## Start PAGE EXTRACT
Data Accelerator

The Data Accelerator (DAC) orchestrates the creation of burst buffers using commodity hardware and existing parallel file systems. Current focus is on creating NVMe backed Lustre file systems via Slurm’s Burst Buffer support.

https://rse-cambridge.github.io/data-acc/

The initial development focus has been on Cambridge University’s Data Accelerator. More information on the DAC can be found here:

In June 2019 it reached #1 in the io500: https://www.vi4io.org/io500/start
https://www.hpc.cam.ac.uk/research/data-acc
The Cumulus supercomputer systems: https://www.top500.org/system/179577

Currently this makes use of 24 Dell EMC R740xd nodes. Each contains two Intel OmniPath network adapters and 12 Intel P4600 SSDs. Plans are in progress to support Mellanox HDR as well as other parallel file systems.

A whitepaper discussing the co-design between Cambridge, Intel, DellEMC and StackHPC is available here: https://www.dellemc.com/resources/en-us/asset/white-papers/products/ready-solutions/dell-data-accelerator-cambridge.pdf This provides results and configuration information.

CSD3 Data Accelerator Deployment

The initial target of this work is CSD3 at the University of Cambridge, and in particular Peta4. Eventually, it is hoped to also connect it to Wilkes-2.

Slurm Integration

A key part of the work is allowing users to request the burst buffer resources using Slurm’s burst buffer plugin. Only the Cray DataWarp plugin is currently maintained, so integration is focused on how to expose the data accelerator via the Cray DataWarp plugin.
## End PAGE EXTRACT
## Start GIVEN ENTRIES
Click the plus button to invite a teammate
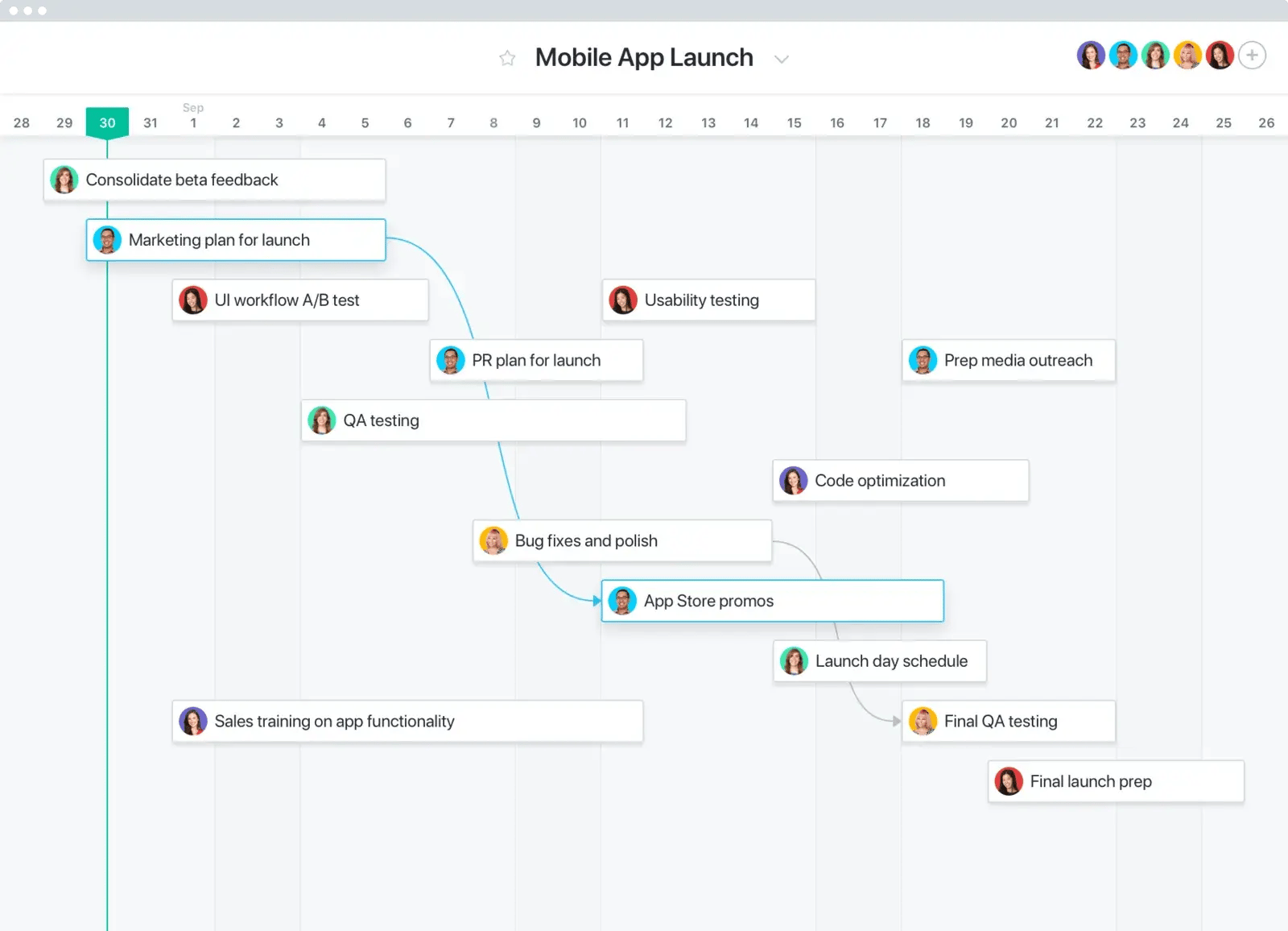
## End GIVEN ENTRIES
## Start GIVEN ENTRIES
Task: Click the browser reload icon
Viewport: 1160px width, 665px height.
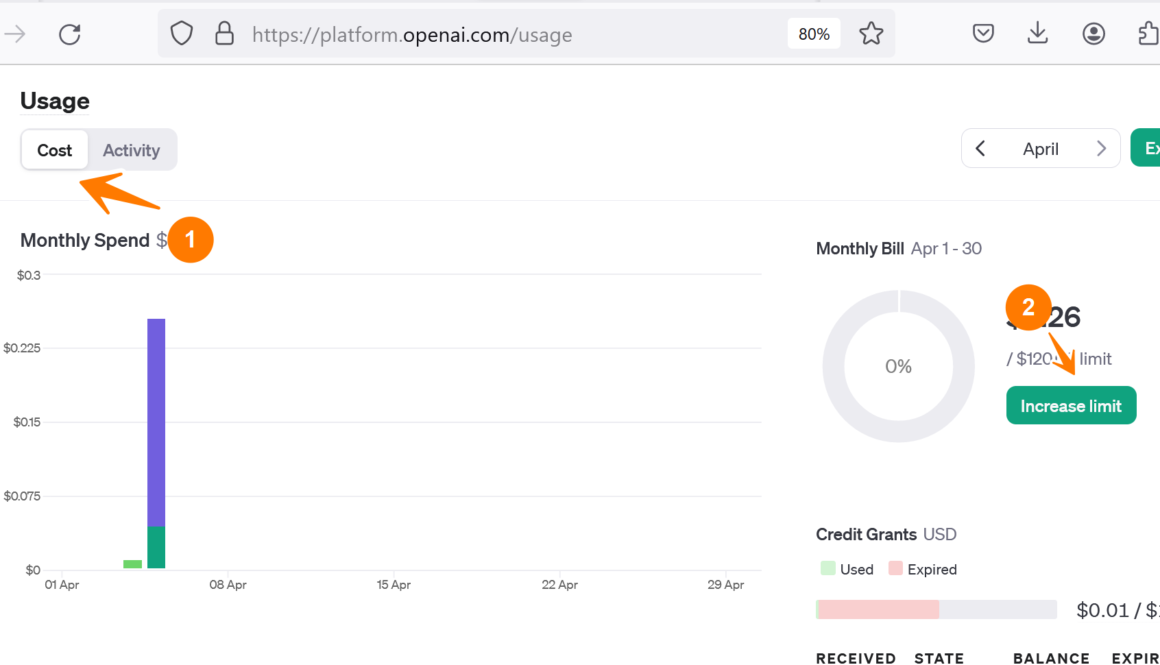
## End GIVEN ENTRIES
## SHORT TASK
Could you return everything in the Data Accelerator page from "https://rse-cambridge.github.io/data-acc/" down to "other parallel file systems.", word for word? You don't need the records here.

## SOLUTION
https://rse-cambridge.github.io/data-acc/

The initial development focus has been on Cambridge University’s Data Accelerator. More information on the DAC can be found here:

In June 2019 it reached #1 in the io500: https://www.vi4io.org/io500/start
https://www.hpc.cam.ac.uk/research/data-acc
The Cumulus supercomputer systems: https://www.top500.org/system/179577

Currently this makes use of 24 Dell EMC R740xd nodes. Each contains two Intel OmniPath network adapters and 12 Intel P4600 SSDs. Plans are in progress to support Mellanox HDR as well as other parallel file systems.